At the end of 2025, the company released its first open - source model series, Rnj - 1 (named after the Indian mathematician Ramanujan).
However, in the past two days, the situation has changed abruptly. It is reported that NVIDIA is recruiting the core team of Essential AI, and Vaswani himself is among them. He will participate in the research and development of NVIDIA's open - source model, Nemotron, in the future.
People familiar with the matter revealed that the reason is quite practical: Essential AI is facing a bottleneck in financing, and pulling Vaswani and his team away from AMD, a competitor of NVIDIA (AMD has been one of the early strategic investors of Essential AI, and the company has long relied on AMD's GPUs), is a cost - effective deal. Several researchers from Essential AI (including Alok Tripathy and Saurabh Srivastava) have updated their LinkedIn profiles, indicating that they have joined NVIDIA. However, as of now, neither NVIDIA nor Essential AI has officially confirmed this news.
Noam Shazeer
Shazeer was born in Philadelphia in 1976 and is an Orthodox Jew. His father, Dov Shazeer, is an engineer with a background in mathematics teaching, and his sister has been awarded the rabbi qualification by the Hebrew College. He showed extraordinary talent in his youth. In 1994, he participated in the International Mathematical Olympiad as a member of the US team and won a full - score gold medal. Then he entered Duke University to study mathematics and computer science. He was the recipient of the Angier B. Duke Memorial Scholarship and won awards in the Putnam Mathematical Competition.
In 2000, Shazeer joined Google. His early well - known achievement was fixing the spelling correction function of Google Search.

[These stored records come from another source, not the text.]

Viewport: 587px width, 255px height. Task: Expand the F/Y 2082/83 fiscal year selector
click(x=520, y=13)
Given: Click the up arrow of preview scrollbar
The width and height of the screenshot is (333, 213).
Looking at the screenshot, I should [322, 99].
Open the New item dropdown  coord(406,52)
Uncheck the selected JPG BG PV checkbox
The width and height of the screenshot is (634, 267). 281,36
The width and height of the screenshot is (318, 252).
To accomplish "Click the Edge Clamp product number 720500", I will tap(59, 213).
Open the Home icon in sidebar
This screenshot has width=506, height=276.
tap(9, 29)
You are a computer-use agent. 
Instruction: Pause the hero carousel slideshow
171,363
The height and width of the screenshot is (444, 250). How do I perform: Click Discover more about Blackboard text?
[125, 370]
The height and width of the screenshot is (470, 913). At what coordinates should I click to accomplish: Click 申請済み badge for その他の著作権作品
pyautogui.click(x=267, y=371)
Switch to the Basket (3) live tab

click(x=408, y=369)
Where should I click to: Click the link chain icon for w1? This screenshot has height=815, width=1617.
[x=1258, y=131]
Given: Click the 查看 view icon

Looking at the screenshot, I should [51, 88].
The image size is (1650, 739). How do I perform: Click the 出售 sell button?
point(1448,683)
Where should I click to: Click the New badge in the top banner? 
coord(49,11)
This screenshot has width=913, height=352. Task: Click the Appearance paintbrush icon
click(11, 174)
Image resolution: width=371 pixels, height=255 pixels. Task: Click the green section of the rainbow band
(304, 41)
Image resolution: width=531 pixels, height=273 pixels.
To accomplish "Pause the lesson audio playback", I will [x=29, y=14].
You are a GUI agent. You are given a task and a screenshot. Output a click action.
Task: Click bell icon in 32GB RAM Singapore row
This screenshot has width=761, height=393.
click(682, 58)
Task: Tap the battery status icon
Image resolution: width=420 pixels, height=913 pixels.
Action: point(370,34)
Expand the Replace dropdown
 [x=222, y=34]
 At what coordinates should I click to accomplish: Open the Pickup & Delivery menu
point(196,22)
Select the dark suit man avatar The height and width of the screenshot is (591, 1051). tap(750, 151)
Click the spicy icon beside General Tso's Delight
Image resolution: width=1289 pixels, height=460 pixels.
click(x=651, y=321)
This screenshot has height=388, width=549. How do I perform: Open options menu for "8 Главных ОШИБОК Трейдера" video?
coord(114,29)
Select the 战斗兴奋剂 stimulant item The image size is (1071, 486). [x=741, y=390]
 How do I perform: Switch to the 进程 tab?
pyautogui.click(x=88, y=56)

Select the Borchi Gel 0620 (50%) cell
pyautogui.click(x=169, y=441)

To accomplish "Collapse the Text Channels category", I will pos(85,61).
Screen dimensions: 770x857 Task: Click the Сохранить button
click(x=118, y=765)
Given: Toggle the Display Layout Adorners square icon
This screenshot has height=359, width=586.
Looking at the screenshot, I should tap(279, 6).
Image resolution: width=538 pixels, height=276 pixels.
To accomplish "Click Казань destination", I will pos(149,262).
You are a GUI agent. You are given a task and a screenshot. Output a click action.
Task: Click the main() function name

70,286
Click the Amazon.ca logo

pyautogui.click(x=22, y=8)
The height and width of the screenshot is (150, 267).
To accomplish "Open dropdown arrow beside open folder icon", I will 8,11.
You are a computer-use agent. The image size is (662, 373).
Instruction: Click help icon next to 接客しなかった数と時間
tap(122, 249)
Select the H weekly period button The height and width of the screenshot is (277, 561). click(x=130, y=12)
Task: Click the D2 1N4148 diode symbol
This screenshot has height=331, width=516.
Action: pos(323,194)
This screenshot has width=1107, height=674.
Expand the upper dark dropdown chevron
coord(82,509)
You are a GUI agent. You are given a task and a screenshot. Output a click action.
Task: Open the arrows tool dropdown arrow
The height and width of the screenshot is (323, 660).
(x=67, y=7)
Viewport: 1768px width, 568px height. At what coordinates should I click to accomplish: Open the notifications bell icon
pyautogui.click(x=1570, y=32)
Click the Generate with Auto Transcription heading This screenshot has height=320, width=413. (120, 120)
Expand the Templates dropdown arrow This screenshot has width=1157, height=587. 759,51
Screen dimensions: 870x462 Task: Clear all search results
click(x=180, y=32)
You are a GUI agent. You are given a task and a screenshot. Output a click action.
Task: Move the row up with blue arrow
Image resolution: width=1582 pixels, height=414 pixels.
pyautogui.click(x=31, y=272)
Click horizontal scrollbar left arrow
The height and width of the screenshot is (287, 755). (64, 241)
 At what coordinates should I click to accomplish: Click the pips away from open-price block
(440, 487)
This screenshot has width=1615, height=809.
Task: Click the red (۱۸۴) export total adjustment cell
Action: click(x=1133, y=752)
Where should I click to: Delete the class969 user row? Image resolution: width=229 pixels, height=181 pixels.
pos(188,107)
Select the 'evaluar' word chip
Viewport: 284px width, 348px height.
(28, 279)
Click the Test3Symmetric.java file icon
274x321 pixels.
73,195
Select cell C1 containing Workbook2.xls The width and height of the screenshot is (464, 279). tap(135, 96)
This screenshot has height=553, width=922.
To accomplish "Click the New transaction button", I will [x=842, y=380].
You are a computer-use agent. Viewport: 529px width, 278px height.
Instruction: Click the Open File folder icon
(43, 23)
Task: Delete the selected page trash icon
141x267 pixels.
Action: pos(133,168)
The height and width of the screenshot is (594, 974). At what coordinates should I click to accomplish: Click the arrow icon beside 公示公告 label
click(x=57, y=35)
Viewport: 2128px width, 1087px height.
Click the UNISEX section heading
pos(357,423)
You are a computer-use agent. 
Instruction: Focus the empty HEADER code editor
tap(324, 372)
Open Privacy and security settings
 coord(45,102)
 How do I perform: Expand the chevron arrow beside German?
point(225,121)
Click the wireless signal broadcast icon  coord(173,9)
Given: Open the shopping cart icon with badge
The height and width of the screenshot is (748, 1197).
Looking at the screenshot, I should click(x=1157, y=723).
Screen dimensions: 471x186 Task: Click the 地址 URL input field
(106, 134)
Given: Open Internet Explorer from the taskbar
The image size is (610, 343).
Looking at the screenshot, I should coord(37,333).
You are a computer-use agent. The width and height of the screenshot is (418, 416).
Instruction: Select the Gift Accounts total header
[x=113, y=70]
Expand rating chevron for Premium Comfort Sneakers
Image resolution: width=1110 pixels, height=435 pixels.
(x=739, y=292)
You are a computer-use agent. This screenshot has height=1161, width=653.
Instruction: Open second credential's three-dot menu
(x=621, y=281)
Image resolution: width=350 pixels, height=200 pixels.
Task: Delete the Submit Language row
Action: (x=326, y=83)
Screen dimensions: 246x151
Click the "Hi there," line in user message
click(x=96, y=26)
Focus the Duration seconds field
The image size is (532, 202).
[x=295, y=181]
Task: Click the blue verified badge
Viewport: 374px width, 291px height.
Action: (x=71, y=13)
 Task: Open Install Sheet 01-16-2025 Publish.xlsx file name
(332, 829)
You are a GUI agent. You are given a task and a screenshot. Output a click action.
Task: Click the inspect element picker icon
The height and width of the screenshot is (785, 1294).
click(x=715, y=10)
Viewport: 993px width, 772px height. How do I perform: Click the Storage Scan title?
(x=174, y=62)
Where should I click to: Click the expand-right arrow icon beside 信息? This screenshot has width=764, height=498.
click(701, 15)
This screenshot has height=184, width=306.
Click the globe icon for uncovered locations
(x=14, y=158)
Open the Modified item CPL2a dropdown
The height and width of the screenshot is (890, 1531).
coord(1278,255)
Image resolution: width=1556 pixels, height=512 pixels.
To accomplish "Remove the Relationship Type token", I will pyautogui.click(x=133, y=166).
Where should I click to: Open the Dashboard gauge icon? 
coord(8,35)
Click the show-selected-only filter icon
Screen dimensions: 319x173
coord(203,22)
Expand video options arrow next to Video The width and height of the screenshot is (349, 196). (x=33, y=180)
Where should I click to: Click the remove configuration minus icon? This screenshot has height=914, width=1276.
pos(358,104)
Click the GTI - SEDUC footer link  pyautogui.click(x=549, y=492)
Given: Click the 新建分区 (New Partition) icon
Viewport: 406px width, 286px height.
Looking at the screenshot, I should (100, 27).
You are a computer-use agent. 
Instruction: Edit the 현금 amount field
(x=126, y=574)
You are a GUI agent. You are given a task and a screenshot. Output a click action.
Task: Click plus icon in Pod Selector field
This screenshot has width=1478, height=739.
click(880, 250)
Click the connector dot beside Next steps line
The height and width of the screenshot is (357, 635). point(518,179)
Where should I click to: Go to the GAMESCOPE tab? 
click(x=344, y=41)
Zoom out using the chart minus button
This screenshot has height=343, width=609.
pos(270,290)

According to the description of the authors' contributions in the Transformer paper, he proposed the scaled dot - product attention, multi - head attention mechanism, and parameter - free position representation method. He was, apart from Vaswani and Polosukhin, the person "involved in almost every detail".
After co - authoring the Transformer paper in 2017, he and his colleague Daniel De Freitas developed the chatbot Meena, but Google did not publicly release it due to cautious considerations. The two left Google in 2021 to found Character.AI, which once raised more than $150 million from institutions such as a16z and developed a popular role - playing chat application.
In August 2024, the story took a turn: Google reached a licensing agreement with Character.AI, reported to be worth up to $2.7 billion. Shazeer and De Freitas returned to Google DeepMind with a small group of colleagues. He was appointed as the engineering vice - president and co - led the Gemini project with Jeff Dean and Oriol Vinyals. Since he personally held about 30% - 40% of the shares in Character.AI, this deal is estimated to have allowed him to cash out between $750 million and $1 billion. In 2026, he was elected as a member of the US National Academy of Engineering, and his resume seemed to be at its peak.
But just a few months later, he chose to leave again, this time for OpenAI. It is reported that he will be responsible for a direction called "architecture research", just in time for OpenAI's talent - recruiting period in preparation for its IPO (the company submitted a confidential S - 1 filing to the US Securities and Exchange Commission on June 8th, and the rumored valuation is as high as $852 billion).
Sam Altman, the CEO of OpenAI, publicly stated rarely: "Since the first day of OpenAI's establishment, he has been one of the people I most want to work with." He also said that this recruitment "had been in the works for a full decade".